Texte intégral
Vu la procédure suivante :
Procédure contentieuse antérieure :
M. H... G... et Mme D... E..., Mme C... F..., M. et Mme B... et Mme J... K... et M. A... I... ont demandé au tribunal administratif de Montpellier d’annuler l’arrêté du 5 juin 2025 par lequel le maire de Saint-Jean-de-Védas a délivré à la société par actions simplifiée (SAS) Les Amandiers un permis de construire pour la rénovation de deux bâtiments et la création de trois maisons d’habitation ainsi que la décision tacite rejetant leur recours gracieux.
Par un jugement n° 2508176 du 11 juin 2026, le tribunal administratif de Montpellier a annulé ce permis de construire ainsi que la décision tacite de rejet du recours gracieux formé à son encontre et a mis à la charge de la commune de Saint-Jean-de-Védas une somme de 1 500 euros à verser aux requérants au titre de l’article L. 761-1 du code de justice administrative.

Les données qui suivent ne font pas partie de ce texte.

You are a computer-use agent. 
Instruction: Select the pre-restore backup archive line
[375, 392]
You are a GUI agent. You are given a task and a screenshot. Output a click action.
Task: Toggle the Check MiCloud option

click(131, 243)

Procédure devant la cour :
Par une requête, enregistrée le 24 juillet 2026, la société Les Amandiers, représentée par la SELARL Amplitude Avocats, demande à la cour :
1°) d’annuler ce jugement ;
2°) de mettre à la charge solidaire des consorts F..., K..., I..., G... et E... une somme de 8 000 euros au titre de l’article L. 761-1 du code de justice administrative.
Vu les autres pièces du dossier.
Vu :
le code général des impôts ;
le code de l’urbanisme ;
le décret n° 2013-392 du 10 mai 2013 ;
l’arrêté du 10 novembre 2016 du ministre du logement et de l’habitat durable ;
le code de justice administrative.
Considérant ce qui suit :
1. Aux termes de l’article R. 351-2 du code de justice administrative : « Lorsqu'une cour administrative d'appel ou un tribunal administratif est saisi de conclusions qu'il estime relever de la compétence du Conseil d'Etat, son président transmet sans délai le dossier au Conseil d'Etat qui poursuit l'instruction de l'affaire. (…) ». L’article R. 811-1-1 du même code dispose que : « (…) les tribunaux administratifs statuent en premier et dernier ressort sur les recours contre : / 1° Les permis de construire ou de démolir un bâtiment comportant plus de deux logements, les permis d'aménager un lotissement, les décisions de non-opposition à une déclaration préalable autorisant un lotissement ou les décisions portant refus de ces autorisations ou opposition à déclaration préalable lorsque le bâtiment ou le lotissement est implanté en tout ou partie sur le territoire d'une des communes mentionnées à l'article 232 du code général des impôts et son décret d'application ; (…) / Les dispositions du présent article s'appliquent aux recours introduits entre le 1er septembre 2022 et le 31 décembre 2027. ».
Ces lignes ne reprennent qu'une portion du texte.